GHunt is an OSINT tool to extract information from any Google Account using an email.

It can currently extract:

🗺️ Email module:

  • Owner’s name
  • Gaia ID
  • Last time the profile was edited
  • Profile picture (+ detect custom picture)
  • If the account is a Hangouts Bot
  • Activated Google services (YouTube, Photos, Maps, News360, Hangouts, etc.)
  • Possible YouTube channel
  • Possible other usernames
  • Google Maps reviews (M)
  • Possible physical location (M)
  • Events from Google Calendar (C)
  • Public photos (P)
  • Phones models (P)
  • Phones firmwares (P)
  • Installed softwares (P)

🗺️ Document module:

  • Owner’s name
  • Owner’s Gaia ID
  • Owner’s profile picture (+ detect custom picture)
  • Creation date
  • Last time the document was edited
  • Public permissions
  • Your permissions

🗺️ Youtube module:

  • Owner’s Gaia ID (through Wayback Machine)
  • Detect if the email is visible
  • Country
  • Description
  • Total views
  • Joined date
  • Primary links (social networks)
  • All infos accessible by the Gaia module

🗺️ Gaia module:

  • Owner’s name
  • Profile picture (+ detect custom picture)
  • Possible YouTube channel
  • Possible other usernames
  • Google Maps reviews (M)
  • Possible physical location (M)

The features marked with a (P) require the target account to have the default setting of Allow the people you share content with to download your photos and videos on the Google AlbumArchive, or if the target has ever used Picasa linked to their Google account.
More info here.

Those marked with a (M) require the Google Maps reviews of the target to be public (they are by default).
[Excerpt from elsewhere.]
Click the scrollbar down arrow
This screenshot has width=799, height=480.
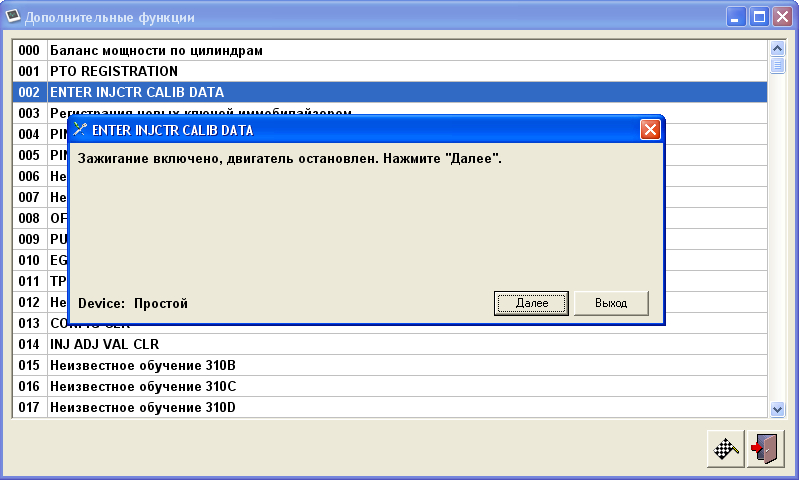click(777, 408)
Those marked with a (C) requires user to have Google Calendar set on public (default it is closed)

Problems? Questions? Visit main page:


📰 Latest news

  • 02/10/2020: Since a few days ago, Google returns a 404 when we try to access someone’s Google Photos public albums, we can only access it if we have a link to one of his albums.
    Either this is a bug and this will be fixed, or it’s a protection that we need to find how to bypass.
  • 03/10/2020: Successfully bypassed. 🕺 (commit 01dc016)
    It requires the “Profile photos” album to be public (it is by default)
  • 20/10/2020: Google WebArchive now returns a 404 even when coming from the “Profile photos” album, so the photos scraping is temporary (or permanently) disabled. (commit e762543)
  • 25/11/2020: Google now removes the name from the Google Maps profile if the user has 0 reviews (or contributions, even private). I did not find a bypass for the moment, so all the help in the research of a bypass is appreciated.
  • 20/03/2021: Successfully bypassed. 🕺 (commit b3b01bc)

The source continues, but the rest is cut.